Keynotes


Smita Krishnaswamy


Smita Krishnaswamy
Yale School of Medicine, USA

Short Bio.
Smita Krishnaswamy is an Assistant Professor in the department of Genetics at the Yale School of Medicine and Department of Computer Science in the Yale School of Applied Science and Engineering. She is also affiliated with the Yale Center for Biomedical Data Science, Yale Cancer Center, and Program in Applied Mathematics. Smita’s research focuses on developing unsupervised machine learning methods (especially graph signal processing and deep-learning) to denoise, impute, visualize and extract structure, patterns and relationships from big, high throughput, high dimensional biomedical data. Her methods have been applied variety of datasets from many systems including embryoid body differentiation, zebrafish development, the epithelial-to-mesenchymal transition in breast cancer, lung cancer immunotherapy, infectious disease data, gut microbiome data and patient data.

Smita teaches three courses: Machine Learning for Biology (Fall), Deep Learning Theory and applications (Spring), Advanced Topics in Machine Learning & Data Mining (Spring). She completed her postdoctoral training at Columbia University in the systems biology department where she focused on learning computational models of cellular signaling from single-cell mass cytometry data. She was trained as a computer scientist with a Ph.D. from the University of Michigan’s EECS department where her research focused on algorithms for automated synthesis and probabilistic verification of nanoscale logic circuits. Following her time in Michigan, Smita spent 2 years at IBM’s TJ Watson Research Center as a researcher in the systems division where she worked on automated bug finding and error correction in logic.

Eytan Ruppin


Eytan Ruppin
National Cancer Institute, USA

Eytan Ruppin, M.D., Ph.D., is a computational biologist whose research is focused on developing and harnessing data science approaches for the integration of multi-omics data to better understand the pathogenesis of cancer, its evolution and treatment. We collaborate with numerous experimental cancer labs, aiming to develop new computational approaches to jointly gain a network-level integrative view of the systems we study, focusing on cancer metabolism, genomics and immunotherapy. From a translational perspective, together with our collaborators, we aim to predict and test novel drug targets and biomarkers to treat cancer more effectively. After serving as a Computer Science and Medicine professor at TAU (Israel) and UMD (Maryland), Eytan has recently joined the NCI to setup and head its new Cancer Data Science Lab (CDSL).

Joel Saltz


Joel Saltz
Stony Brook University, USA

Dr. Saltz is a pioneer in developing Digital Pathology tools, methods and algorithms with the ultimate goal of extracting and leveraging digitalized Pathology information to better predict cancer outcome and to steer cancer therapy. He is also an expert in high-end computing and has developed a variety of highly cited systems software methods.
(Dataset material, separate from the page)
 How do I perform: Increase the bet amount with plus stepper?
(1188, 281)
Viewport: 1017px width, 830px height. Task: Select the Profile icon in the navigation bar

Dr. Saltz has served as founding chair of the Department of Biomedical Informatics at both Emory University, The Ohio State University and now Stony Brook University. A fellow of the American College of Medical Informatics, Dr. Saltz received his bachelor’s and master’s degrees in mathematics at the University of Michigan and then entered the MD/PhD program at Duke University, with his PhD studies performed in the Department of Computer Sciences. He later completed his residency in clinical pathology at Johns Hopkins School of Medicine.